Extorsión amenaza al turismo

Editorial EL UNIVERSAL

Inicia la temporada vacacional y de días de asueto para millones de personas en el país. Una gran parte deja sus hogares para visitar destinos de playa o de ciudad. Datos oficiales colocan al periodo de Semana Santa como uno en los que se registra una intensa actividad turística, a la par de las épocas de verano y de invierno.

Debido a los niveles de inseguridad que se registran en algunos sitios, corporaciones policiacas, locales y federales, refuerzan la vigilancia. Quizá por ello en esta época los delincuentes recurren a otras “estrategias”. Una es el secuestro virtual de viajeros, el cual va en aumento, de acuerdo con información que presenta EL UNIVERSAL.

El modus operandi es simple. Los criminales llaman a un hotel y solicitan comunicarse con una habitación elegida al azar. A partir de ahí inicia una serie de historias falsas con la única finalidad de obtener los datos personales y de algún familiar de la víctima. El sentido de alerta y temor que se activa en el momento de escuchar a quien llama, que se suma al hecho de que la familia se encuentra indefensa, sin conocidos, en un lugar alejado de su entorno común, la hacen presa fácil para aquellos que se dedican a la extorsión. Ya con los datos en mano, los malhechores contactan a familiares de las víctimas para extorsionarlos.

Uno de los casos más conocidos ocurrió en 2013 en la Ciudad de México contra el grupo musical español Delorean.

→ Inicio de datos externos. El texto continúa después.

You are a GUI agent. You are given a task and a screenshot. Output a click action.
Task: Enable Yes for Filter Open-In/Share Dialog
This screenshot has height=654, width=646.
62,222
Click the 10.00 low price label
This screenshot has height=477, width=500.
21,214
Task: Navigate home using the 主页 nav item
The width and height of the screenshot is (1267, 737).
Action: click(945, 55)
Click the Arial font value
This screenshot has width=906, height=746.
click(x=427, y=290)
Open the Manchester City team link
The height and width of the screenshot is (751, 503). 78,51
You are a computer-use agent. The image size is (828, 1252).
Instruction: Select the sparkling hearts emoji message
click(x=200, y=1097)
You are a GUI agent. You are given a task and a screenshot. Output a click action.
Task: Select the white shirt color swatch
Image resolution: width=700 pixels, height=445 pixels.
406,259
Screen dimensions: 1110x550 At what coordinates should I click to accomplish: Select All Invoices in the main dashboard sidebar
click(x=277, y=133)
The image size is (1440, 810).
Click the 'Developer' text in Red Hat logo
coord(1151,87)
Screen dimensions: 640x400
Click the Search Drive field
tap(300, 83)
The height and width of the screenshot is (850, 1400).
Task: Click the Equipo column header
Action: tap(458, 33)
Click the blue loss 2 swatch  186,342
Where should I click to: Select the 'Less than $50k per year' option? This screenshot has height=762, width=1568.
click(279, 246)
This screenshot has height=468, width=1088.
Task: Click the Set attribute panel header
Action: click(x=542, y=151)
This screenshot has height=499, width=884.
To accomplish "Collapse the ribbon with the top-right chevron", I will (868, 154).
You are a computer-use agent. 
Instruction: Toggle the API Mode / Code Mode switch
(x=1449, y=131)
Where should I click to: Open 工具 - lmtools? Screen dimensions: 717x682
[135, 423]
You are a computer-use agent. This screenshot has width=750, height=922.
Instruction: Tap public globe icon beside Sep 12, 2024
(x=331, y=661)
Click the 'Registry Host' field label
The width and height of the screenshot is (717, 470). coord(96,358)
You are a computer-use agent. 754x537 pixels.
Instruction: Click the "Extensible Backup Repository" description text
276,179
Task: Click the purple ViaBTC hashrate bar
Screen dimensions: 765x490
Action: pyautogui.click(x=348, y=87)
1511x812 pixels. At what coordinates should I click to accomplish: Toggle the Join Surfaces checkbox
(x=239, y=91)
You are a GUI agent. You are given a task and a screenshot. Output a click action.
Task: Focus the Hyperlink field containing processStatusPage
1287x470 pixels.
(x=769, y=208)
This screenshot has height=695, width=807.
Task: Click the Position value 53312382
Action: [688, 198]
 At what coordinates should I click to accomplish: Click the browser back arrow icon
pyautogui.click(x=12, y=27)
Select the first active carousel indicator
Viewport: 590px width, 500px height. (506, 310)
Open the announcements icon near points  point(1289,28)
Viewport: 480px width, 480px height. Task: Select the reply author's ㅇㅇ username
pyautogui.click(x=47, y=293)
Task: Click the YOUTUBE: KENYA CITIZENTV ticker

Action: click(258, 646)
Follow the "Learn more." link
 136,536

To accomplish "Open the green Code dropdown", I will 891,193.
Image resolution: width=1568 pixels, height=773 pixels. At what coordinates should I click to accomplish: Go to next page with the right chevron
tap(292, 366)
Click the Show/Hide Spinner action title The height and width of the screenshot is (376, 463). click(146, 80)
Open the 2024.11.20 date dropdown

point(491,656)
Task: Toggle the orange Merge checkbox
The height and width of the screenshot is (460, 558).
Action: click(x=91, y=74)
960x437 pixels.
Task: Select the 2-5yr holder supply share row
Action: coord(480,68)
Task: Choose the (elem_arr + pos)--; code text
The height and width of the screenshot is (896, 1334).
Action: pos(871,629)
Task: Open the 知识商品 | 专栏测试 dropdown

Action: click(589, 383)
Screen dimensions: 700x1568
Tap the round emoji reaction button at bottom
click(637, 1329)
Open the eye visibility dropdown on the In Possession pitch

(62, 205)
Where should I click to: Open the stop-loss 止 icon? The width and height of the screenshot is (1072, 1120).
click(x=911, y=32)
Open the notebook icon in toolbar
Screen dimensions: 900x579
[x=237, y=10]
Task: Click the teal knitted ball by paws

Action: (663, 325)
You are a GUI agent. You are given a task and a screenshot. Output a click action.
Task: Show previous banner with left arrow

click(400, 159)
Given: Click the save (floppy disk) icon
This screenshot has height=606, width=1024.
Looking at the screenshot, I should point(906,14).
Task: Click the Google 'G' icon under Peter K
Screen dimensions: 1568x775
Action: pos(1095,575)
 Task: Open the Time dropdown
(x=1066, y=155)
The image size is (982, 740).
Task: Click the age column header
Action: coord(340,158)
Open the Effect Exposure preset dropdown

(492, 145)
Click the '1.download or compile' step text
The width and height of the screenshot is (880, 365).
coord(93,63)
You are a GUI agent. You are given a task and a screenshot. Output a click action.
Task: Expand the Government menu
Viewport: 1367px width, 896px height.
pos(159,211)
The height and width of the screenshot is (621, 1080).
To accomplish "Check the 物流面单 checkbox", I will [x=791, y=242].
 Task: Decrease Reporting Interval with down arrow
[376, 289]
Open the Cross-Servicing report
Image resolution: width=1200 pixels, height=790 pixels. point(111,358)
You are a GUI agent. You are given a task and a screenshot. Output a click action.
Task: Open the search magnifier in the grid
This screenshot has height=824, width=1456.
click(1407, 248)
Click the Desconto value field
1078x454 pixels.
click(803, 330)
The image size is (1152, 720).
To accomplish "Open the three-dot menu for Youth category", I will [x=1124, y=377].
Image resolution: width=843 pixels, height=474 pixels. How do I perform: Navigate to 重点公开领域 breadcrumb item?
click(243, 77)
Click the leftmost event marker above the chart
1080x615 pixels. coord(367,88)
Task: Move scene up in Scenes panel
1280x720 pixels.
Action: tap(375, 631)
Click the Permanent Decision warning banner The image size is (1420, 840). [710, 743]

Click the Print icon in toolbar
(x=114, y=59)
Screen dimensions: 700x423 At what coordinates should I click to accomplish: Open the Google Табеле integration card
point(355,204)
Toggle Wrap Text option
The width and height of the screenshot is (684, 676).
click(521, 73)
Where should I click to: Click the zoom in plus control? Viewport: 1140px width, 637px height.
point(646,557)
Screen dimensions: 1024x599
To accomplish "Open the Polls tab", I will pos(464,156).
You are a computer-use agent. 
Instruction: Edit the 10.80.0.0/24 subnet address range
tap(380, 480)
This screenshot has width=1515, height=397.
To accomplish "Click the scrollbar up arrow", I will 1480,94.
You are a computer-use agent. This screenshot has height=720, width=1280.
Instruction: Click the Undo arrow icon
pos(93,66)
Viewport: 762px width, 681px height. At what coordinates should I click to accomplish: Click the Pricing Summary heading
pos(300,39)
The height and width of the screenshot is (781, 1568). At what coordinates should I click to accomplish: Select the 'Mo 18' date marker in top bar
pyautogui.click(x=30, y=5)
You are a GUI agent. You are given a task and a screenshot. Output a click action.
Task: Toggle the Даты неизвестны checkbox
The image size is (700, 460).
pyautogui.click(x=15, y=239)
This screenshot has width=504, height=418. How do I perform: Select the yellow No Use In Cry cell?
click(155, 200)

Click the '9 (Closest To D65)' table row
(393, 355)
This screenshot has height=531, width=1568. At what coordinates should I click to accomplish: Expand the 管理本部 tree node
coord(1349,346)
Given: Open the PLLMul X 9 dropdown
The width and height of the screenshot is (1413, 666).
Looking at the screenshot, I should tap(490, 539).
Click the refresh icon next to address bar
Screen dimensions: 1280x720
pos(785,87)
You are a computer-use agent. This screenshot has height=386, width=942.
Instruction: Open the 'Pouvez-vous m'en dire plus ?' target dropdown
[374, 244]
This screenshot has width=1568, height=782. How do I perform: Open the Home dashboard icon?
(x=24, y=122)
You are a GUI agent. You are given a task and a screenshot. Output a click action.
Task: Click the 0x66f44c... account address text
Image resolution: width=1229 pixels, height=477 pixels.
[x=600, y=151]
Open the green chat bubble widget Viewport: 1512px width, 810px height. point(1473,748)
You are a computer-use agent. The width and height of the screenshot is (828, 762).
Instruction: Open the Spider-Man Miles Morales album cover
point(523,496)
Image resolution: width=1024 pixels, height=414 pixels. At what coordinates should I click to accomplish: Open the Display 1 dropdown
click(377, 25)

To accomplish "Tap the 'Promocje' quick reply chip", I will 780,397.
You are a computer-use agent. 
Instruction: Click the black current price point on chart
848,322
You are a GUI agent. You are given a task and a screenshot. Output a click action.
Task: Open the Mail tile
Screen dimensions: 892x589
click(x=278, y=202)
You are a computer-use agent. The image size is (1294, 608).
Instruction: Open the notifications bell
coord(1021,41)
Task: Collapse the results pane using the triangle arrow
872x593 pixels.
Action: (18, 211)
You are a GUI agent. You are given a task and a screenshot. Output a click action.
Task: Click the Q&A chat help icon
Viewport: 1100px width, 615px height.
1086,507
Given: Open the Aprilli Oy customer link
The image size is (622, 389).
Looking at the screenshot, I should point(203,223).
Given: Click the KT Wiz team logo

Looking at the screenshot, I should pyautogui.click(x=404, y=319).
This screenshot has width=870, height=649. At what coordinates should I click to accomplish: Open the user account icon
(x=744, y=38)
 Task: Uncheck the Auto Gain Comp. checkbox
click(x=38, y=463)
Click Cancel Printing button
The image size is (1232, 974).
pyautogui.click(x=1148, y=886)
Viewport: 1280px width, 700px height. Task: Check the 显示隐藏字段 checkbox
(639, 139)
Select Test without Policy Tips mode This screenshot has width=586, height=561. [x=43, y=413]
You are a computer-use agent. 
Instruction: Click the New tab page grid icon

En su cuarto de hotel recibieron una llamada de una presunta organización del narcotráfico que les pedía dejar el inmueble y trasladarse a otro hotel porque en ese lugar habría una balacera. En la confusión dieron datos personales, con lo cual los criminales intentaron sin éxito extorsionar a familiares de los músicos en España.

En esta temporada, de ocupaciones casi al 100 por ciento en los centros vacacionales más importantes del país, las bandas delictivas tienen mucha mayor probabilidad de lograr sus fechorías que en épocas bajas. En el combate a este delito, los hoteles pueden jugar un papel decisivo para contenerlo. Implementar medidas de seguridad y exigir a sus empleados el estricto cumplimiento de ellas ayudaría a su casi extinción, pues en varios casos se ha encontrado colusión de personal de hoteles.

El turismo interno y el que llega de fuera vive buenos momentos, pero de no actuar ante hechos como los referidos —y contra la violencia en general— la bonanza puede terminar en cualquier momento. Miles preferirán quedarse en su ciudad antes que salir a un destino lejano donde ni en un hotel podrán sentirse seguros.